Das hat der Dragon in dir getan, trotz deiner Abneigung gegen die Dragon. Für einen Dragaeraner steht sein Haus über allem. Über seinem Lebensstil, seinen Zielen, seinen Fähigkeiten, seinen Stärken, seinen Schwächen. Da gibt es nichts, gar nichts, das größeren Einfluß auf einen Dragaeraner hat als sein Haus. Als das Haus, in das er geboren wurde, ganz gleich, wie er aufgezogen wurde.
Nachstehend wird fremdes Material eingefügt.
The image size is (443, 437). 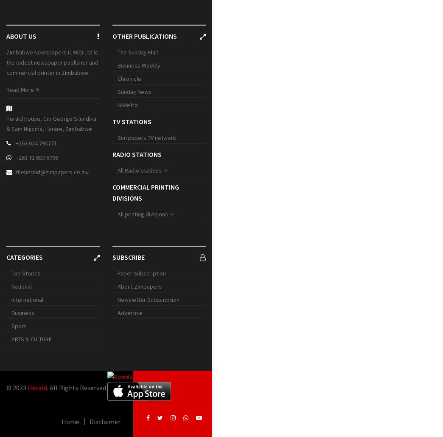 What do you see at coordinates (146, 192) in the screenshot?
I see `'Commercial printing divisions'` at bounding box center [146, 192].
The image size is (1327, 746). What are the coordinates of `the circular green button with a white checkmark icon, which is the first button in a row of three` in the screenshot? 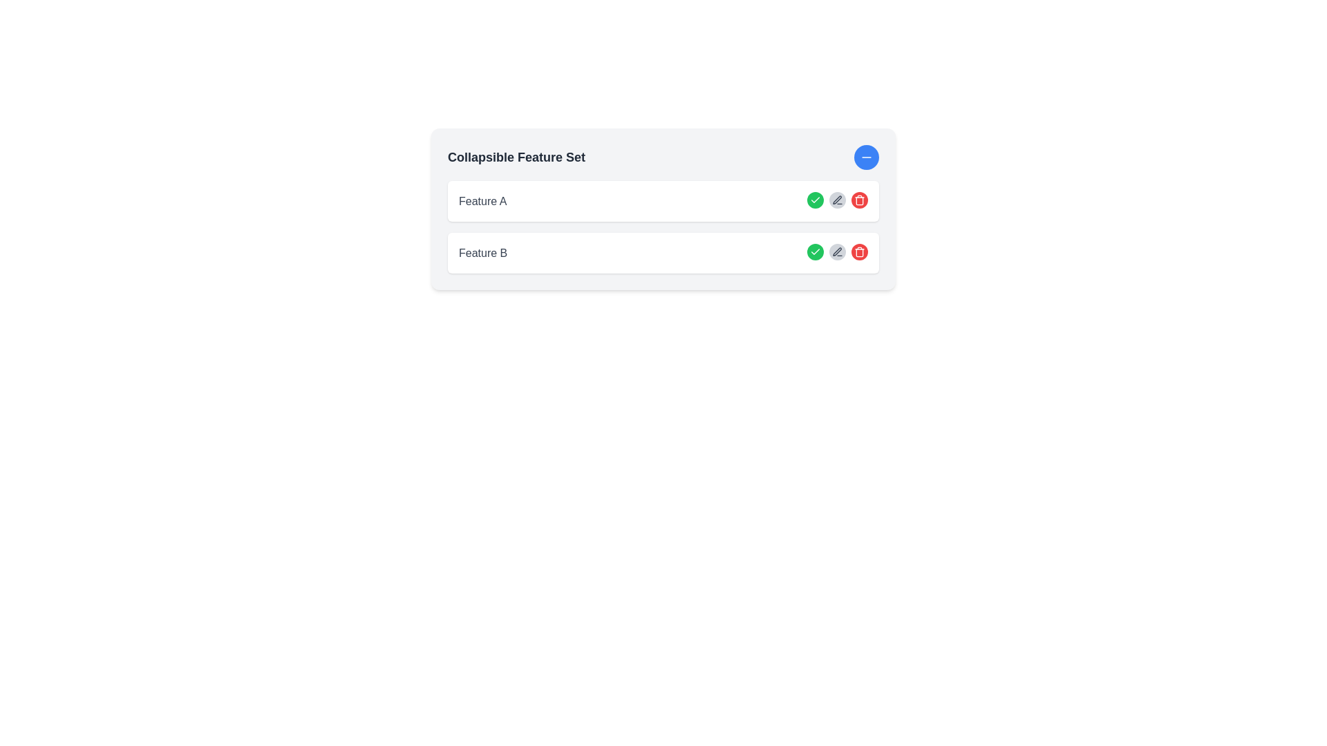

Bei Menschen ist das vielleicht anders, aber … Ich hätte es sehen müssen. Verdammt! Ich hätte es sehen müssen. Hundert Sachen haben darauf hingedeutet.«
»Bei meiner Liebe zum Imperium, Vlad! Worauf?«
»Kragar«, sagte ich und beruhigte mich ein wenig, »überleg doch mal. Dieser Kerl ist nicht bloß ein Jhereg, er hat auch die Blutgier eines Dragon und das Heldentum eines Dzur.«
»Und?«
»Und jetzt sieh mal in deine Aufzeichnungen, alter Freund. Erinnerst du dich an seinen Vater? Warum findest du nicht noch mehr über ihn heraus? Na los, forsch noch ein bißchen. Aber ich kann dir gleich sagen, worauf du stoßen wirst.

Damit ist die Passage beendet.